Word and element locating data
— Begin —

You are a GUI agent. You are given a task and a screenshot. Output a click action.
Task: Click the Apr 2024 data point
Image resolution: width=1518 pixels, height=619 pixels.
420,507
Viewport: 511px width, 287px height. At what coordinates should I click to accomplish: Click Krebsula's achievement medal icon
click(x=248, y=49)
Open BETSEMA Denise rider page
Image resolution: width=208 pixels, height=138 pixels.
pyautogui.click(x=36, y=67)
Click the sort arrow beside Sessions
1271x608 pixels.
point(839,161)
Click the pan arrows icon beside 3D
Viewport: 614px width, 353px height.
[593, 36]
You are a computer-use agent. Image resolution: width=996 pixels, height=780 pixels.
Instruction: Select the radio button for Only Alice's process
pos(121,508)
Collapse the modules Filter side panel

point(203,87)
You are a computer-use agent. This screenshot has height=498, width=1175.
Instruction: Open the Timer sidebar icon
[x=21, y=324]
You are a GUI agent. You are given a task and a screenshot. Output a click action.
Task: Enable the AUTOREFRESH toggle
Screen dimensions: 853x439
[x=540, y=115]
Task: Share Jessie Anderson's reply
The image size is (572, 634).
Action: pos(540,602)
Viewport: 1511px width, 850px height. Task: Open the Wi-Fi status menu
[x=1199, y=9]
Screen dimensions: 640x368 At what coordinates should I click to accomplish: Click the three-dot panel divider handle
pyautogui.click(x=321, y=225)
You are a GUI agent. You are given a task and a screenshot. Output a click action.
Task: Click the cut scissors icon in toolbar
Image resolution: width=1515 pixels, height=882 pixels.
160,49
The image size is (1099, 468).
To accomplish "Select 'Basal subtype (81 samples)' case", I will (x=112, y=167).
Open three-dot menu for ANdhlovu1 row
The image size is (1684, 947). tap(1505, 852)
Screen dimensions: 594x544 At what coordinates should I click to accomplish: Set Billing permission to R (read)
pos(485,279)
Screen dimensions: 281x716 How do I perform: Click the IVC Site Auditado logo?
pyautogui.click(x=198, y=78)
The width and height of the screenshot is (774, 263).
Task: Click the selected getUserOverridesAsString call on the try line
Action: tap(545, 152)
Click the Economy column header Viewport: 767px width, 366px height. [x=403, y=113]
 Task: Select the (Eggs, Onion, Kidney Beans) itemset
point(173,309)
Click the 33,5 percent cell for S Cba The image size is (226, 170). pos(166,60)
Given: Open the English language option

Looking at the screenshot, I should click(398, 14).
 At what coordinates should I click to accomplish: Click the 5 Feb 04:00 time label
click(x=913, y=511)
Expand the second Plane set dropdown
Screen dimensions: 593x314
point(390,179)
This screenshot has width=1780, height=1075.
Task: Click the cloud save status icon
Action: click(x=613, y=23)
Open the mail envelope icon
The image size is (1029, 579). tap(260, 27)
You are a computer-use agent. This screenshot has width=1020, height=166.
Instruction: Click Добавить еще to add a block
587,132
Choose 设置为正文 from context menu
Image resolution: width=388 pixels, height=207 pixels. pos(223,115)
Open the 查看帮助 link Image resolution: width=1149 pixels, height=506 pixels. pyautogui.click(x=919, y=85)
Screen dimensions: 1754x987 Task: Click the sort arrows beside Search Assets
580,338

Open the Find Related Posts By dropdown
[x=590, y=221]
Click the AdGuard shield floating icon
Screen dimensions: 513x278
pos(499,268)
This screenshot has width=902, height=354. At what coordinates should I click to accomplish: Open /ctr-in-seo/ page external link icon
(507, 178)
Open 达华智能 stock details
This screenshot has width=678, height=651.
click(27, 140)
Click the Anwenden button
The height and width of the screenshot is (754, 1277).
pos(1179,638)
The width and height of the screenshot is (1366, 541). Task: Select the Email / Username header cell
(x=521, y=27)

— End —

EXERCISE AIM:
Show each row above that contains the string "link". Case counts.

THE RESPONSE:
Open the 查看帮助 link Image resolution: width=1149 pixels, height=506 pixels. pyautogui.click(x=919, y=85)
This screenshot has width=902, height=354. At what coordinates should I click to accomplish: Open /ctr-in-seo/ page external link icon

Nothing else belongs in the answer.